With that in mind, I had some ground rules for my shot: Carstensen had to be in it. Period. That’s not tough (she’s in most of the shots), though it did knock out of contention one profoundly striking image from near the end. Some other requirements: that it foreground the way she poses and performs in her attempts to relate to other characters; that it stress the vaguely surreal nature of Petra’s apartment, a fussily-appointed but weirdly sanitary space that has a nightmare’s slippery relationship to realism. Here’s what I came up with:
It doesn’t feel entirely like a real space – it’s more of a conception of a bedroom than an actual bedroom, especially with the painted brick. But obvious, I didn’t choose this because of the production design. It’s the poses, more than anything, that sealed this as my pick for the film’s best shot: the way Schygulla shrinks in to diminish herself, while Carstensen looms up behind her, looking like some kind of hideous growth sprouting from her shoulder, or a vampire about to strike. And in this particular frame, she’s got that toothy smile, too: a little too hungry and alert to be friendly in the way she’s probably aiming for. The dynamic of this moment is complex as all hell: Karin has been telling a story about her sorrowful life, play-acting the part of the innocent to attract Petra; Petra assures her that together, there will be no more suffering between them, but she says it with more frenzy and desire in her voice than comfort or love. It is, in short, two people lying to each other about their emotional bond, and the uncomfortably, lurching poses embody those lies.

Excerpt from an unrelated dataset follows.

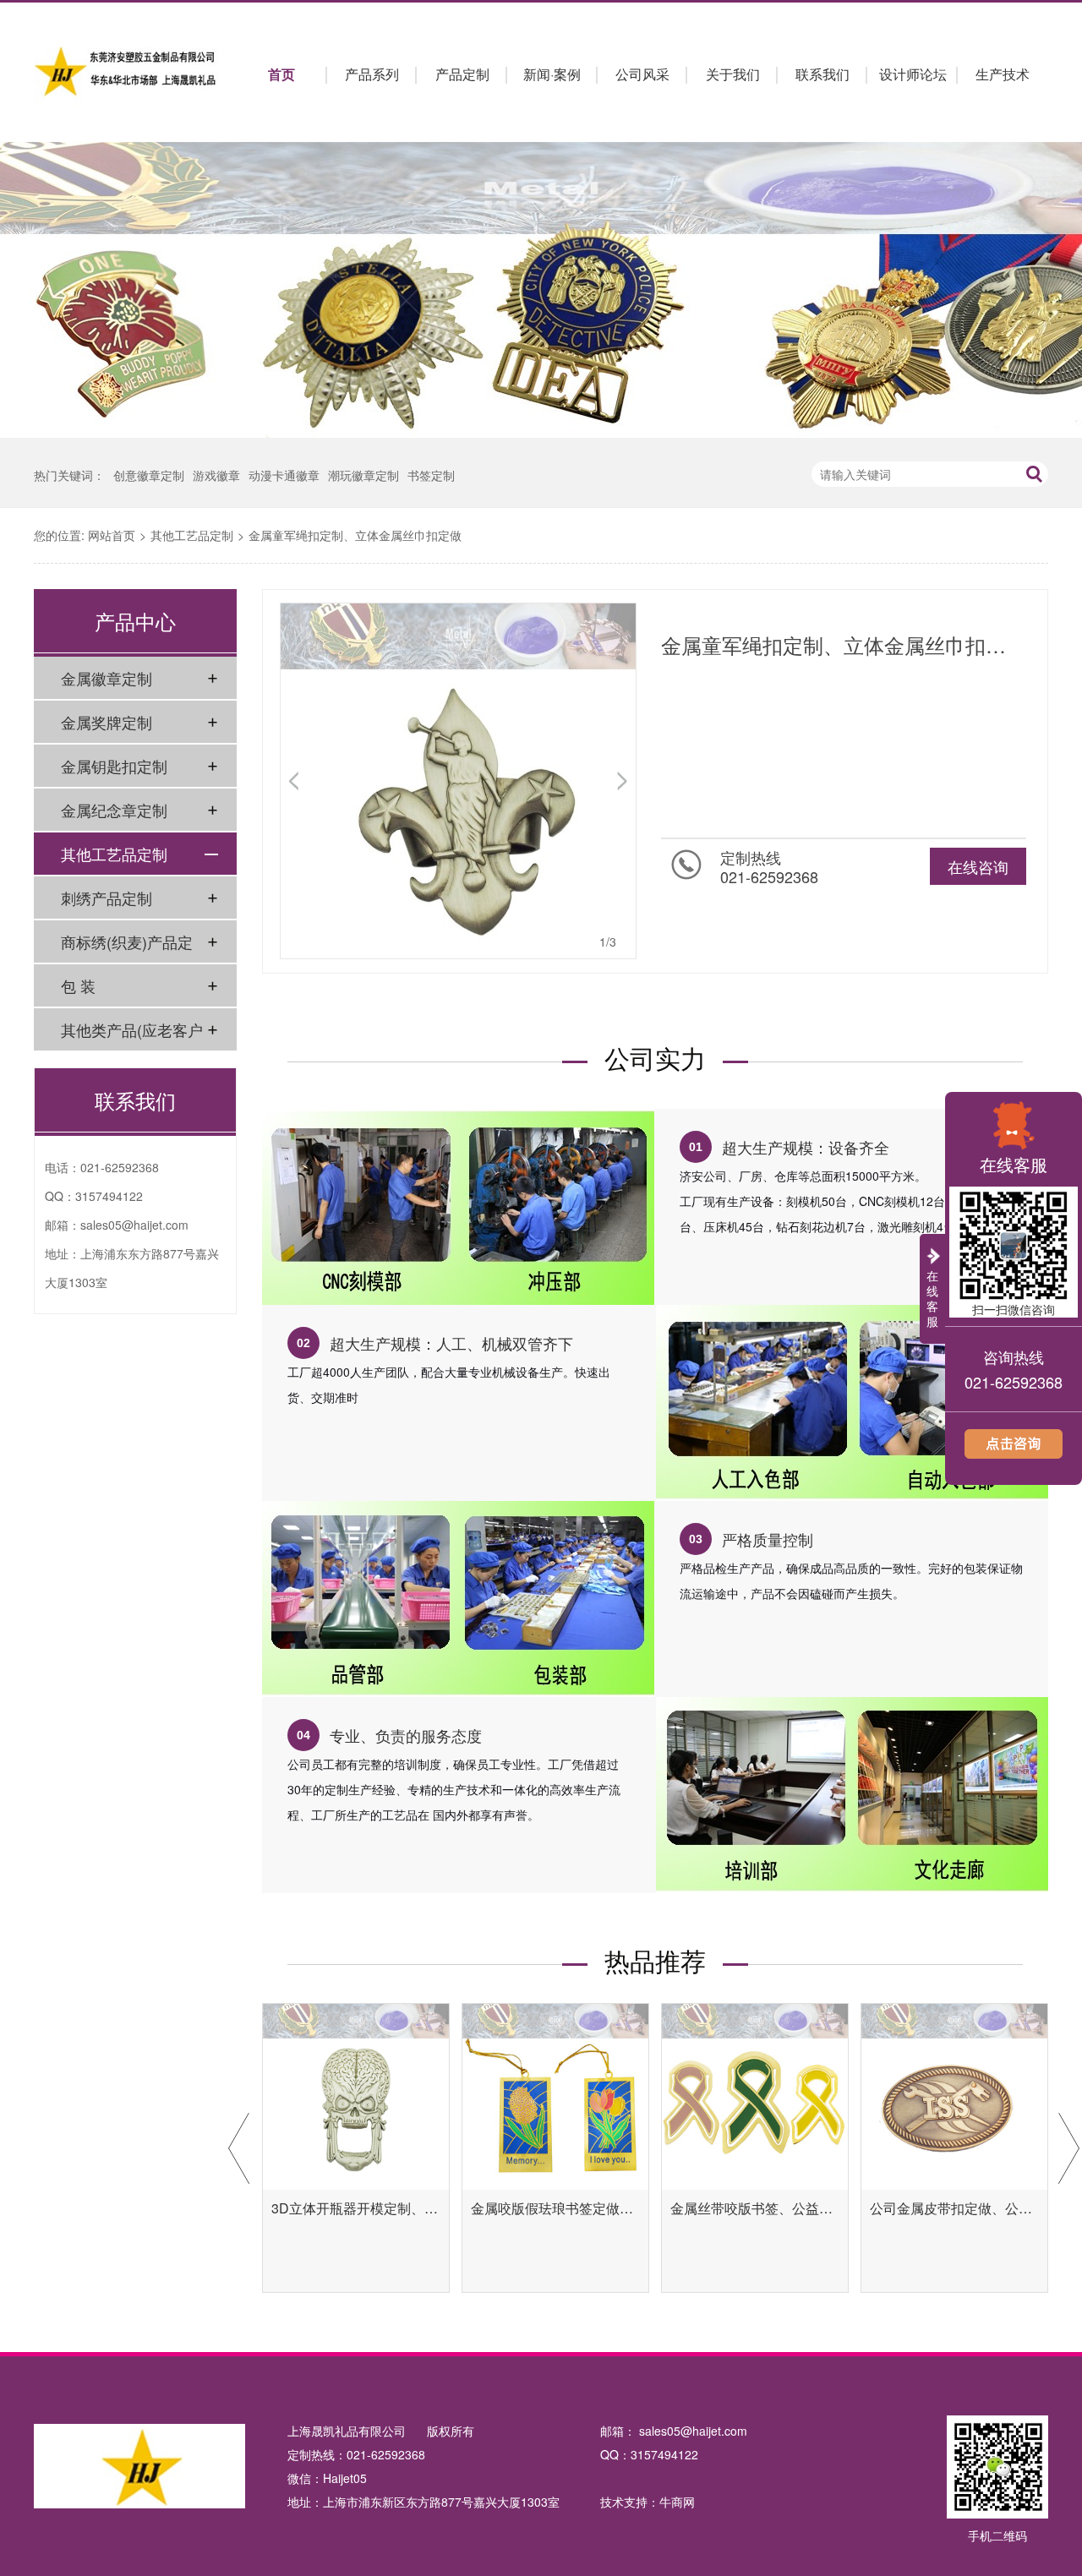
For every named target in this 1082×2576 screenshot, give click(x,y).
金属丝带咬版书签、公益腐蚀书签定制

There’s other stuff going on that’s worth pointing out: how low they are in the frame, for one thing. The white wall is dominating them, and we see just enough of the bed frame for it imply the bars of a prison. I would also like to call your attention to Petra’s giant fake hair, a huge anchor of brown, and the darkest thing anywhere near the focal points of interest – it’s probably the single part of the composition that most emphasises how much more dominant Petra is in this moment and this space than Karin is. Also of note: the middle of the frame is almost perfectly in between their heads. The combined shape of their bodies is perfectly in the center of the image, but neither of them, individually, is. The composition that results is both flat (centered compositions are almost always static) and dynamic (the offset faces tends to make us flicker our eyes back and forth), so we can never quite be comfortable, any more than the characters are in their own skin.
I mentioned a “profoundly striking image”; I couldn’t live with myself if I didn’t share it with you, my Runner-Up Best Shot from The Bitter Tears of Petra von Kant, in which fake bodies have fake sex under the gaze of a fake voyeur. And there we are, leering in through a window at all of it.